| Are these libraries for connecting to an ollama service that the user has already installed or do they work without the user installing anything? Sorry for not checking the code but maybe someone has the same question here. I looked at using ollama when I started making FreeChat [0] but couldn't figure out a way to make it work without asking the user to install it first (think I asked in your discord at the time). I wanted FreeChat to be 1-click install from the mac app store so I ended up bundling the llama.cpp server instead which it runs on localhost for inference. At some point I'd love to swap it out for ollama and take advantage of all the cool model pulling stuff you guys have done, I just need it to be embeddable. My ideal setup would be importing an ollama package in swift which would start the server if the user doesn't already have it running.
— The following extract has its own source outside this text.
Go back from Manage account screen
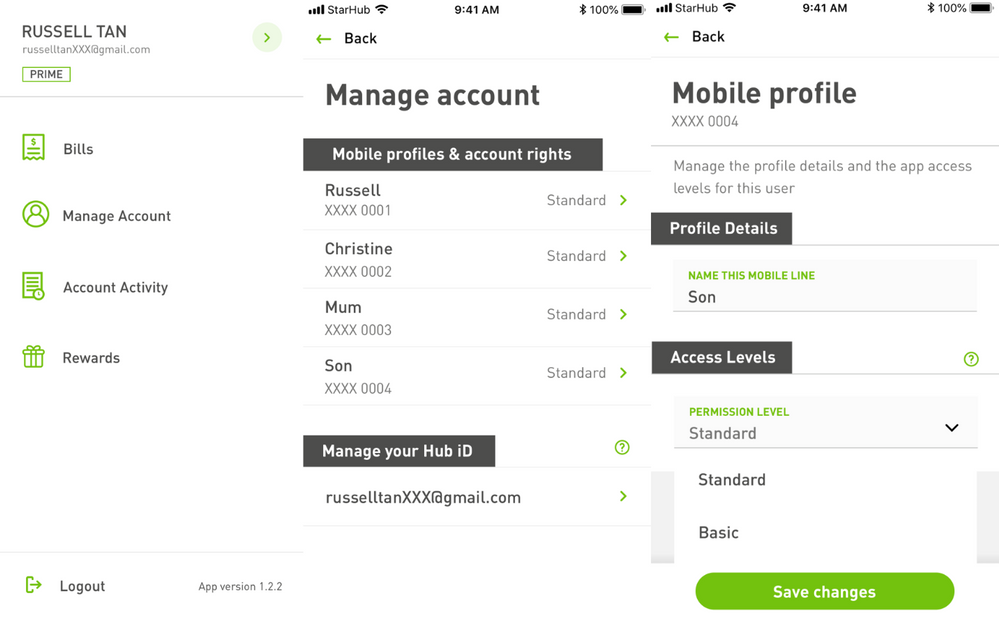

I know this is just js and python to start but a dev can dream :) Either way, congrats on the release! [0]: https://github.com/psugihara/FreeChat |
Among the problems with Ollama include:
* Ollama silently adds a login item with no way to opt out: <https://github.com/jmorganca/ollama/issues/162>
* Ollama spawns at least four processes, some persistently in the background: 1 x Ollama application, 1 x `ollama` server component, 2 x Ollama Helper
* Ollama provides no information at install time about what directories will be created or where models will be downloaded.
* Ollama prompts users to install the `ollama` CLI tool, with admin access required, with no way to cancel, and with no way to even quit the application at that point. Ollama provides no clarity that about what is actually happening during this step: all it is doing is symlinking `/Applications/Ollama.app/Contents/Resources/ollama` to `/usr/local/bin/`
The worst part is that not only is none of this explained at install time, but the project README doesn’t tell you any of this information either. Potential users deserve to know what will happen on first launch, but when a PR arrived to at least provide that clarification in the README, Ollama maintainers summarily closed that PR and still have not rectified the aforementioned UX problems.
As an open source maintainer myself, I understand and appreciate that Ollama developers volunteer their time and energy into the project, and they can run it as they see fit. So I intend no disrespect. But these problems, and a seeming unwillingness to prioritize their resolution, caused me to delete Ollama from my system entirely.
As I said above, I think LLM[0] by Simon Willison is an excellent and user-friendly alternative.